Men have snuffed each other with handguns for centuries. However, the practice only became high art in the past couple of generations. Militaries went to war in the first half of the 20th century armed with some laughably anemic pistols. Fleming’s first choice to arm James Bond was the positively Lilliputian Beretta 418 in .25ACP.

First produced somewhere around 1920, the Beretta 418 was a true pocket pistol. Featuring microscopic fixed iron sights, a 7-round magazine, and the classic Beretta open-slide design, the 418 was relatively uninspired. A blowback-operated last ditch deep cover weapon, the gun’s anemic chambering would have made it ineffective beyond bad breath ranges.

Fleming had Bond carrying his 418 “skeletonized” with the grips removed, presumably to make it even easier to conceal. It seems to me the only thing that might do is fill your heater with pocket lint, but I’m not the one who sold 100 million books.

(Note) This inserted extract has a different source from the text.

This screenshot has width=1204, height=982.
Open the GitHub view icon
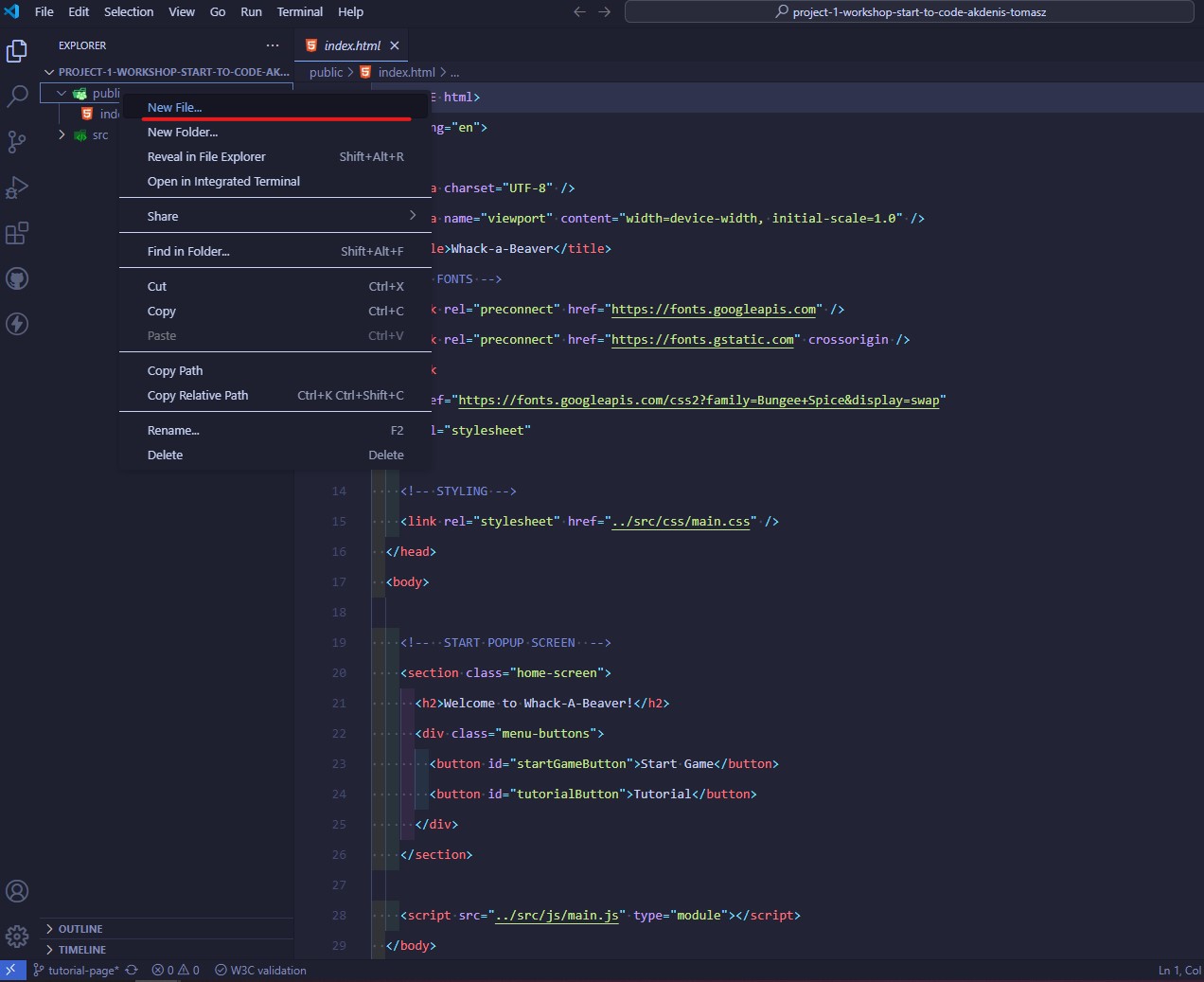(17, 278)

Once Bond’s books saw widespread circulation, fans began offering feedback. One of those alert readers was a British firearms enthusiast named Geoffrey Boothroyd. Boothroyd wrote to Fleming and explained the diminutive little Beretta was actually more of a lady’s gun. The two exchanged letters, and a friendship blossomed. It was Boothroyd who suggested Bond carry the Walther PPK.

Fleming agreed and wrote the sexy German pistol into his next novel. In appreciation, he also patterned Bond’s long-suffering Quartermaster “Q” after his gun fanatic friend. In the books, Q’s actual name is Major Boothroyd.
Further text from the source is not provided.